Seçimleri, sadece soykırımla hesaplaşmanın vakti olarak ele almak da yetersiz kalır. Yeni süreç, toplumun kendisini yönetmesini, şehriyle ilgili kararlara doğrudan katılımını elzem kılıyor. Bunun devam ettirilmek istenen soykırımla da ilgisi var; topluma söz hakkı tanımayan, onu köleleştirmeyi esas alan egemen yerel politikaların kabul görmediği ‘Gezi’ süreciyle bir daha hatırlanmış oldu. Hayata geçirilecek projelerde halktan onay isteyecek yeni bir siyaset tarzını uygulamak isteyen BDP ile halka danışmadığı gibi onu mağdur edecek projelerin sahibi egemenler arasında bir tercih yapılmış olacak. Yereller özerkleştikçe, bir bakıma kararlar halklaştıkça, soykırımın izlerini de silen yeni bir döneme girilebilir. Bunun da somut zemini, halk meclisleri olarak öngörülüyor. Yani belediyeleri başkanlardan ziyade meclisler aracılığıyla halk yönetmiş olacak. Bilinçli bir toplumu barındıran Dêrsim’de, bu yönetim hali ciddi, örnek başarılara imza atabilir. Halkın eşit, özgür ve mutlu yaşamı böyle sağlanabilir.
***
Ankara’da “Dêrsim 37-38 Ortak Bellek Platformu” adı altında bizleri farklı siyasetlerden olsak da bir araya getiren, tarihsel gerçeğimiz oldu. Birçok akademisyen, hukukçu ve sanatçının katılımıyla oluşan Platformun “Dêrsim 1937-38’de yaşanan büyük bir soykırımdır” kararı son derece önemli. Bu kararın ardından bizi bekleyen görev, soykırım zihniyetinin temsilcisi olan siyasi partilerin Dêrsim’de sergiledikleri kirli oyunları bozmak ve hesap sormak olmalı.

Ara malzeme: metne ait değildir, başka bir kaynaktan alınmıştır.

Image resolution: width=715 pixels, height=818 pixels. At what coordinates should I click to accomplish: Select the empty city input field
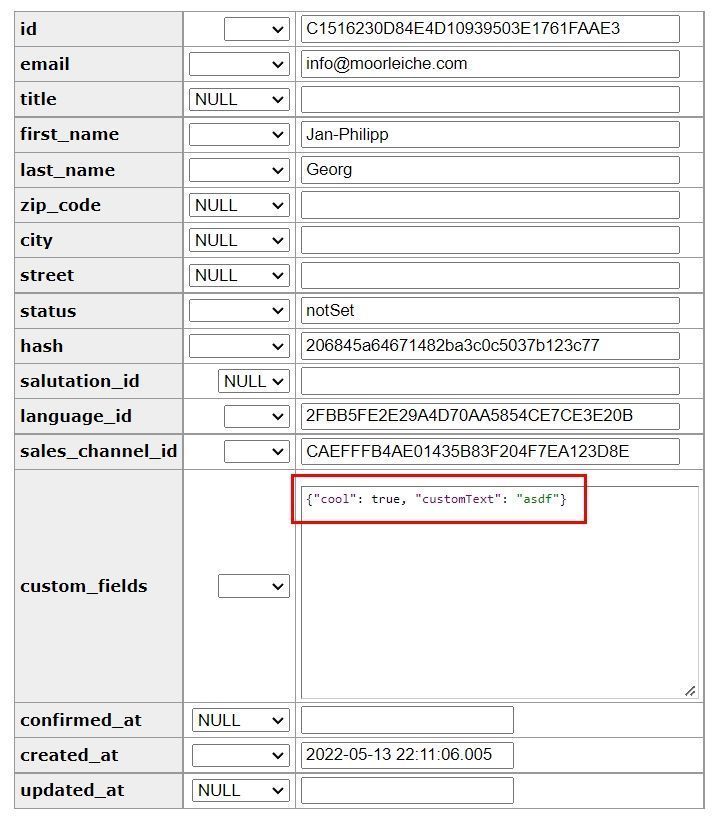489,240
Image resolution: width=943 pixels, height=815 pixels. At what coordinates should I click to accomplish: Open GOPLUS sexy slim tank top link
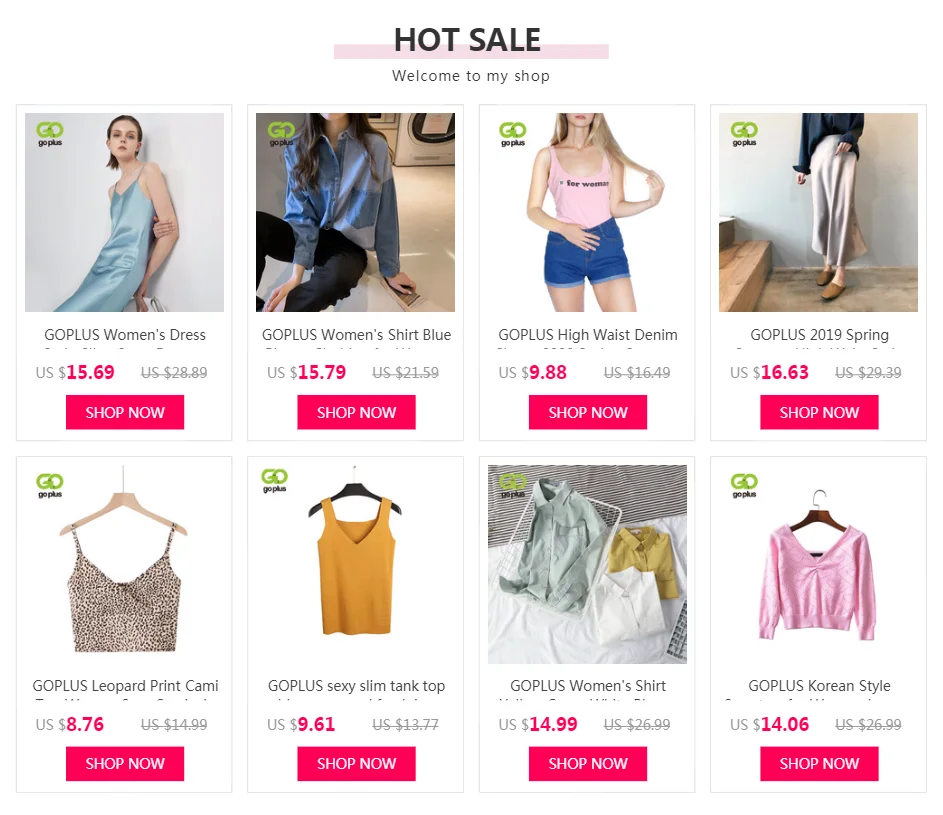[356, 686]
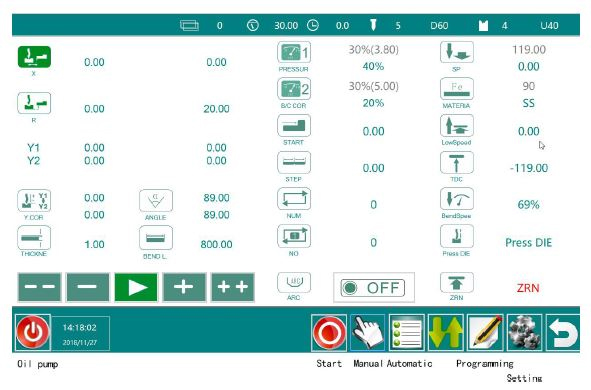Select the R axis icon
Viewport: 591px width, 390px height.
click(34, 103)
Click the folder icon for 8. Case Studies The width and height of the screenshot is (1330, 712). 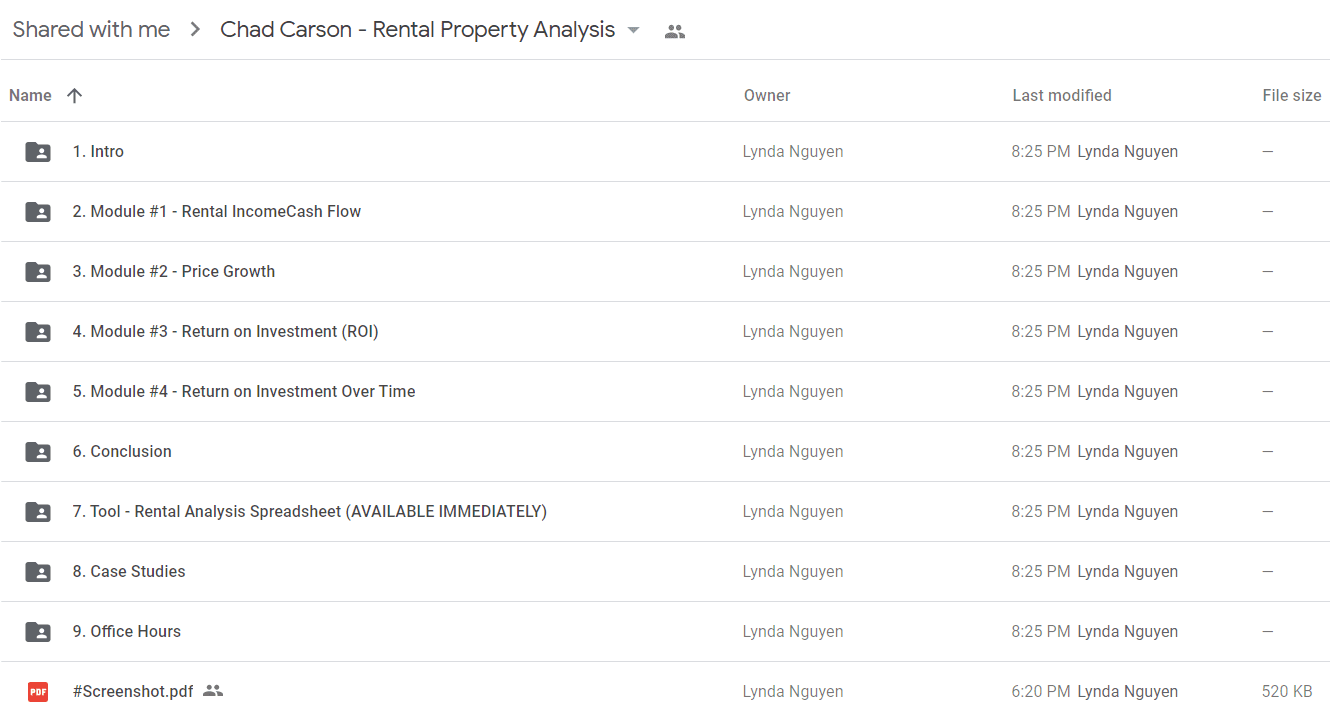(38, 572)
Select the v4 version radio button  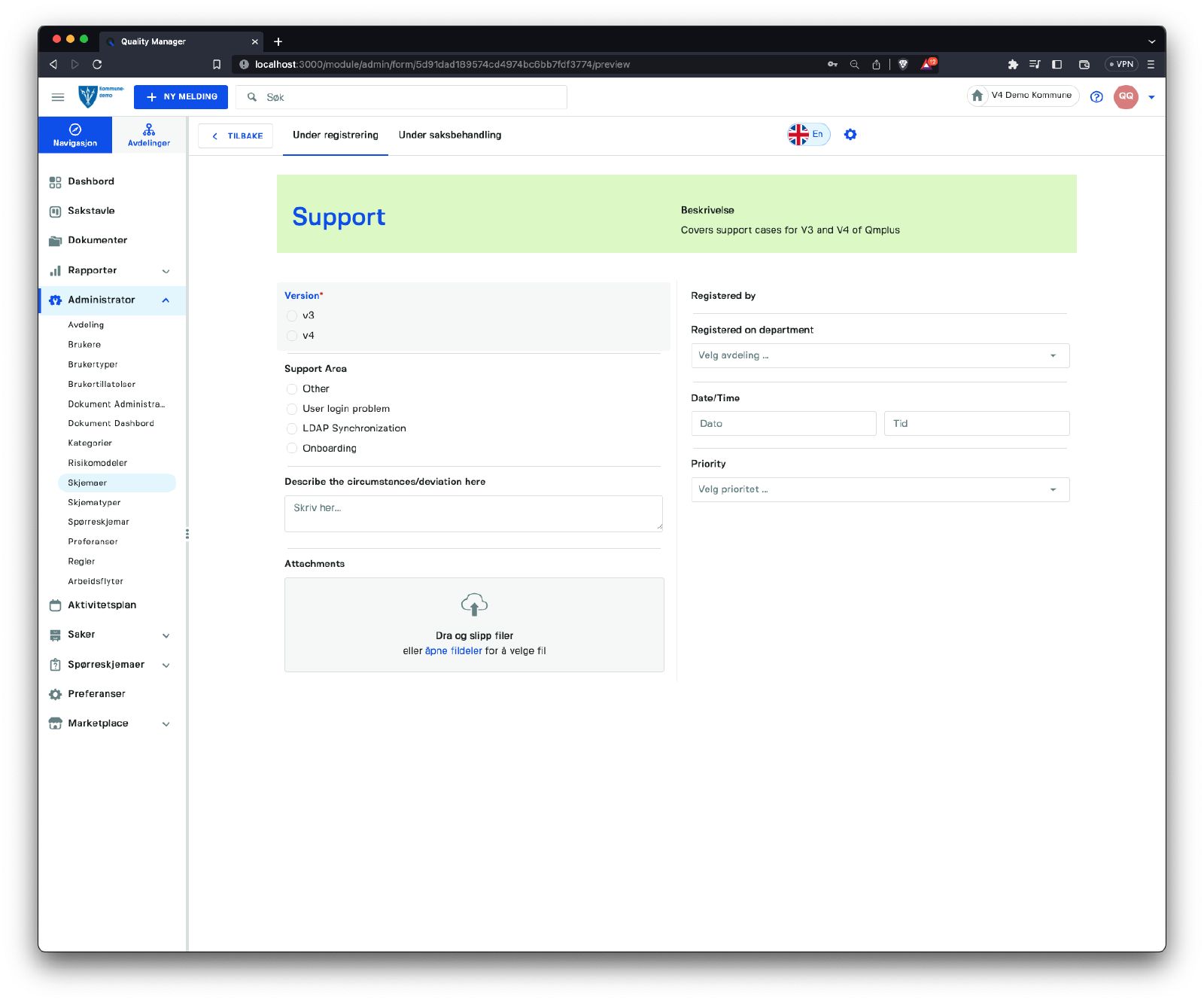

Dêrsim halkı sandık başına gittiğinde vicdanlarıyla yüzleşerek bir seçimde bulunmuş olacak. Bu vicdanın adı Seyit Rıza ve arkadaşlarıdır, Dêrsimli Bese ve Zarife’nin şahsında yitirilmiş on binlerce Dêrsimli kadındır, mağaralarda zehirli gazlarla katledilen çocuklardır ve onlardan bugüne kalan ve hala o mağaralarda duran kemiklerdir.
Denizlerin, Mahirlerin ve İbrahim Kaypakkayaların direniş geleneğine sahip çıkmak her türlü sapmaya ve ihanate de karşı çıkmayı gerektirir. Dêrsimliler Paris’te alçakça katledilen Sakine Cansız için tarihsel bir sahiplenmenin gereğini fazlasıyla yaptılar. Unutulmamalıdır ki, aynı Sakine Dêrsim söz konusu olduğunda hayatını ortaya koyan bir duruşun adıydı. Beselerin ve Zarifelerin onurlu duruşunu ve Dêrsimli kadın kimliğini sahiplenmeyi onur saydı. 12 Haziran’da ortaya çıkan sonuca o da üzgündü. Özgür bir Dêrsim’e dönme hayaliyle yaşadı ve ne acıdır cansız bedeniyle geldi. 
Sakine Cansız taşıdığı bu büyük Dêrsim özlemiyle gözleri açık gitti. Bu onurlu Dêrsim kadınının gözleri üzerimizdedir. Onun yattığı yerde huzura erdirecek olan ise Dêrsim’in vicdanı olacaktır.